Re: [GIT PULL] Clang feature updates for v5.14-rc1

From: Ingo Molnar
Date: Wed Jul 07 2021 - 04:10:49 EST



* Nick Desaulniers <ndesaulniers@xxxxxxxxxx> wrote:

> > And I really hate how pretty much all of the PGO support seems to be
> > just about this inferior method of getting the data.
>
> Right now we're having trouble with hardware performance counters on
> non-intel chips; I don't think we have working LBR equivalents on AMD
> until zen3, and our ETM based samples on ARM are hung up on a few last
> minute issues requiring new hardware (from multiple different chipset
> vendors).
>
> It would be good to have some form profile based optimizations that
> aren't architecture or microarchitecture dependent.

That doesn't excuse using an inferior tooling ABI design though. By your
own description proper hardware LBR support on the platforms you care most
about is either there or close - yet the whole Clang PGO feature is
designed around software based compiler instrumentation? That's backwards.

The right technical solution to integrate the clang-pgo software
instrumetnation would be to implement a minimal software-LBR PMU
functionality on top of the clang-pgo engine, and use unified perf tooling
to process the branch tracing/profiling information.

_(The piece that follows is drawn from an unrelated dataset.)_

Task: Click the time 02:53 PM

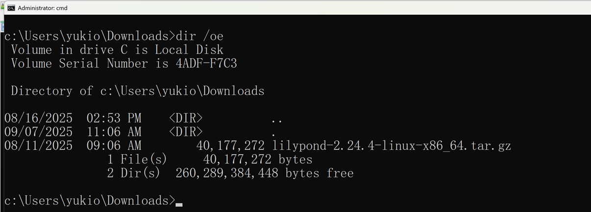Action: tap(114, 118)
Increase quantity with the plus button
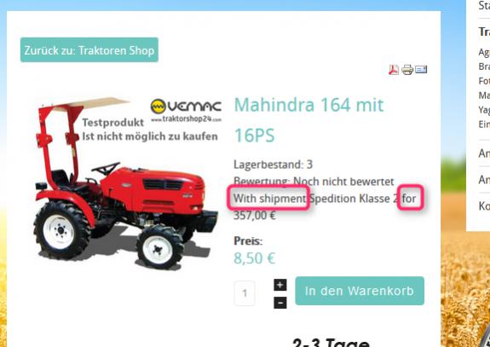This screenshot has height=347, width=490. [280, 285]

In the main PGO thread PeterZ made a couple of technical suggestions about
how this can be done using the existing hardware LBR interfaces of perf,
but we are flexible if the design is sane and are open to improvements.

I.e. try to commonalize the tooling data as soon as possible - not very
late as in the current proposal, exposing a whole stack of APIs and ABIs to
clang-pgo specific interfaces.

The "LBR data unification" approach has numerous short term and long term
advantages:

- Hardware assisted LBR tracing support out of the box on two major
hardware platforms (Power and x86), and on some ARM platforms "soon",
maybe sooner than this feature trickles down to distributions to begin
with.

- GCC won't have to reinvent the wheel - they only need to make sure they
can generate the minimal LBR data. In that sense perf is an
'independent' tooling facility they might be more comfortable working
with as well, than a 'competing' compiler project.

- There's even a chance that existing instrumentation can be reused - or a
relatively self-contained compiler plugin can generate it.

- Lower maintenance overhead, lower risk of subsystem obsolescence.

Binding this feature to clang-pgo on the ABI level is not a good move for
the Linux kernel IMO.

So until this is implemented properly, or adequate explanation is given why
I'm wrong:

NACKED-by: Ingo Molnar <mingo@xxxxxxxxxx>

Both for the core kernel and x86 bits.

Please preserve this NAK and mention it prominently in future iterations of
this feature. Please Cc: me on future postings.

Thanks,

Ingo